Include racy reads in Rust memory model with `MaybeInvalid<T>`

RalfJung:

You might be tempted to pick the story "picks an arbitrary value that satisfies the validity invariant of T" (after proving that such a value exists), but then clients using this library could not, for soundness purposes, rely on actually getting back the value they wrote.

The "story" here is that we read an arbitrary value if the check has not passed, and the value of T which we wrote for the checked sequence number otherwise (i.e. the read did not race). As I wrote in my comment, we "prove" it by using external knowledge about assembler and hardware behavior. From the language point of view it's indeed an arbitrary value which has absolutely no relation to the value written previously (which is inevitable since asm! is a black box for the compiler), but IMO it's fine.

We as programmers know that we read the expected value and handle it under this assumption (e.g. by calling assume_init).
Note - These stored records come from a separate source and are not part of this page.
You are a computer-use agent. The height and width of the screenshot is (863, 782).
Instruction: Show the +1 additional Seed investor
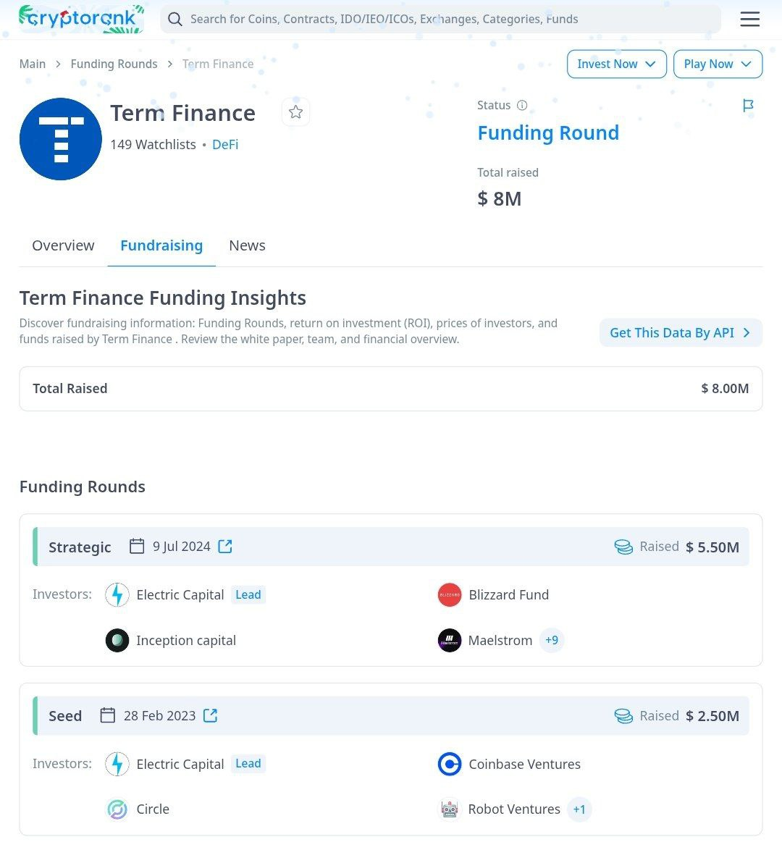pos(579,809)
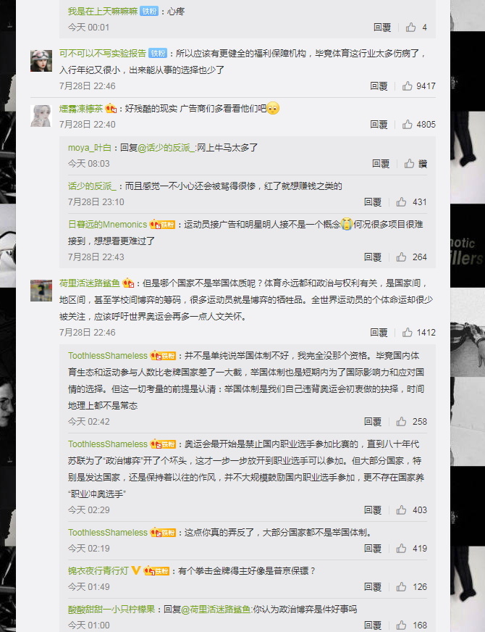485x632 pixels.
Task: Reply to 煙霧凍檸茶's comment
Action: coord(379,124)
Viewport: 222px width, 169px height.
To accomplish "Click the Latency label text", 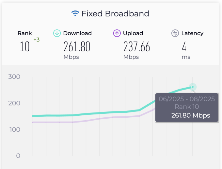I will pos(192,33).
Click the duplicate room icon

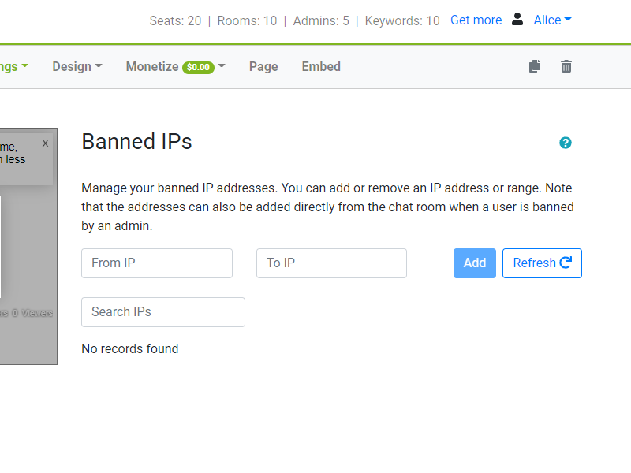coord(534,66)

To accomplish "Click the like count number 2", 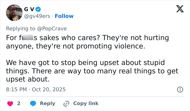I will click(19, 103).
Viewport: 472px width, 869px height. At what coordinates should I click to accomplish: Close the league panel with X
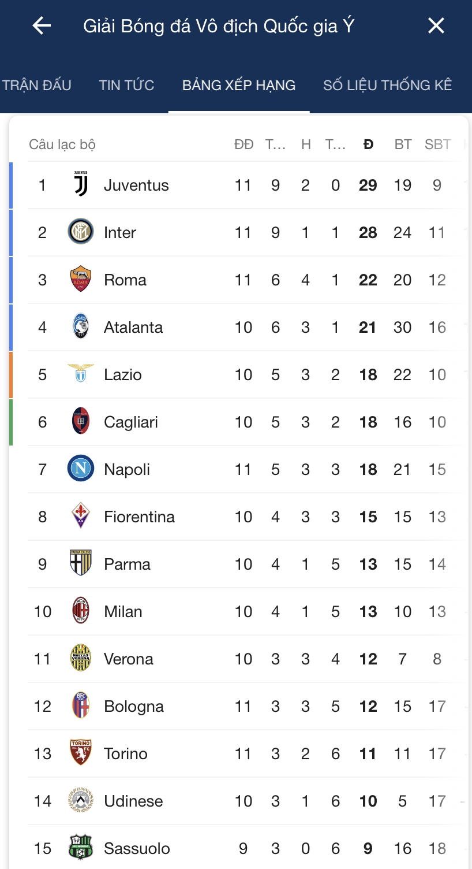(436, 25)
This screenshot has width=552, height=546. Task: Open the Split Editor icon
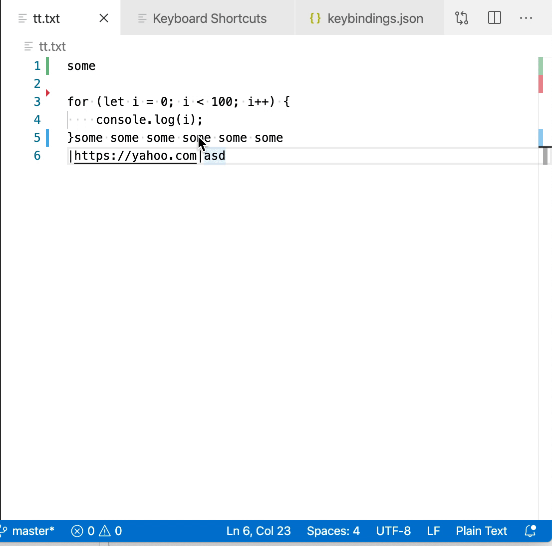[494, 17]
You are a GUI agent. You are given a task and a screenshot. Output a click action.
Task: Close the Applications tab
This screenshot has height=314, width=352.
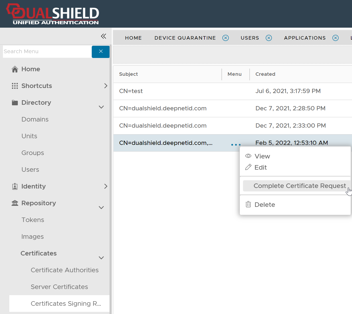(336, 38)
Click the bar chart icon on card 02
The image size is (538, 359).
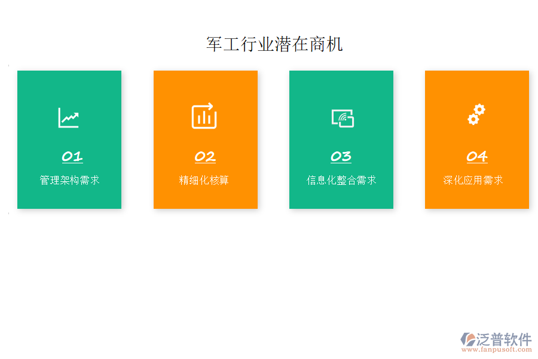(x=205, y=116)
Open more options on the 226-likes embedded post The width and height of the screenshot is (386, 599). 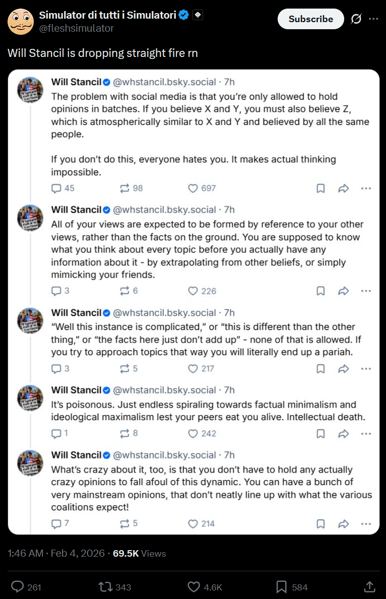366,291
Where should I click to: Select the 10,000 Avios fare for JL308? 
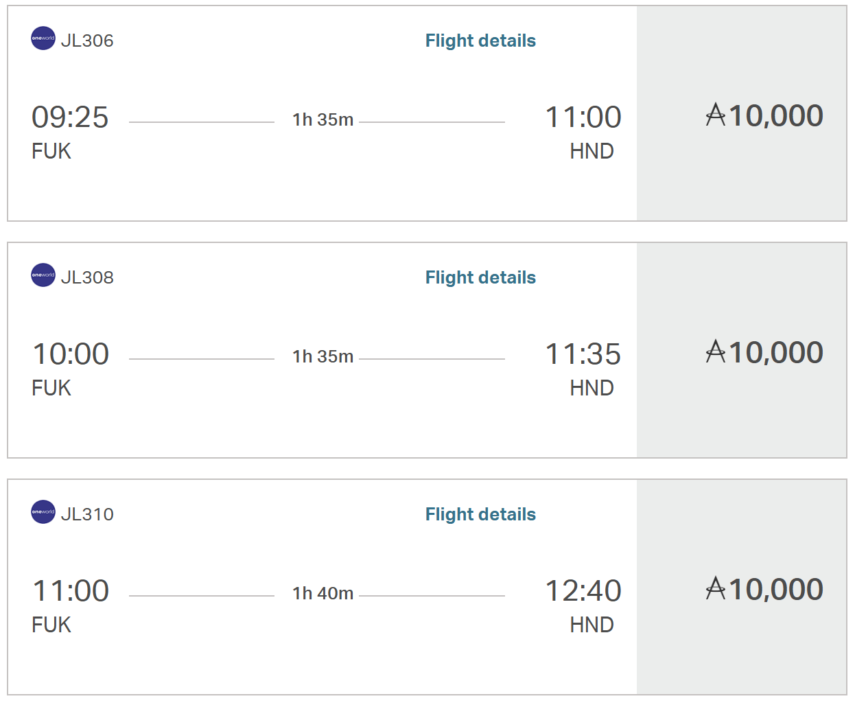point(742,350)
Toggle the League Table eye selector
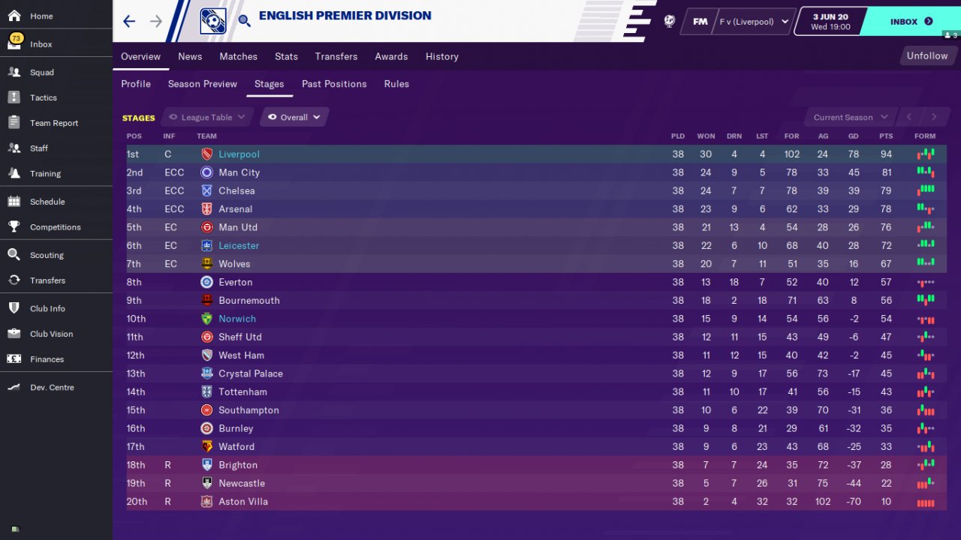 [173, 117]
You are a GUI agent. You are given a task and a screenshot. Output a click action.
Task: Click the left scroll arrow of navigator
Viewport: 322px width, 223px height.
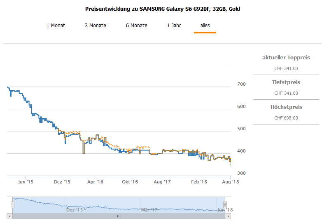[x=10, y=216]
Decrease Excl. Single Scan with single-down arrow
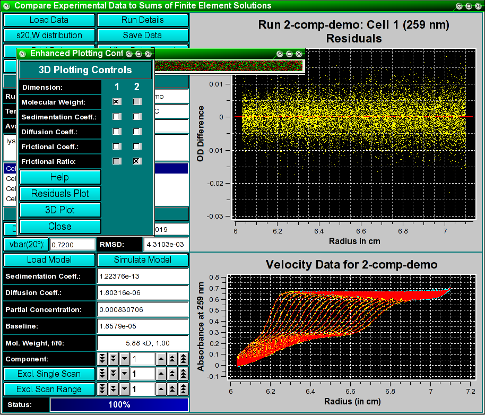The width and height of the screenshot is (485, 415). 125,374
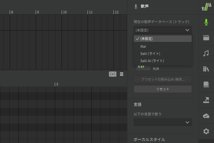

To the clients we just document "pinky promise, it's the same value which you wrote previously" and it's sufficient as any other library-level safety promise.

The "stories" which we tell each other have nothing to do with how the compiler actually functions. It's just a tool to convince ourselves that the inline assembly behaves as we expect while interacting with the rest of Rust code. I know you don't like such arguments, but I can not see how asm!-based racy read could badly interact with compiler optimizations in practice (ofc only under the "black box" assumption).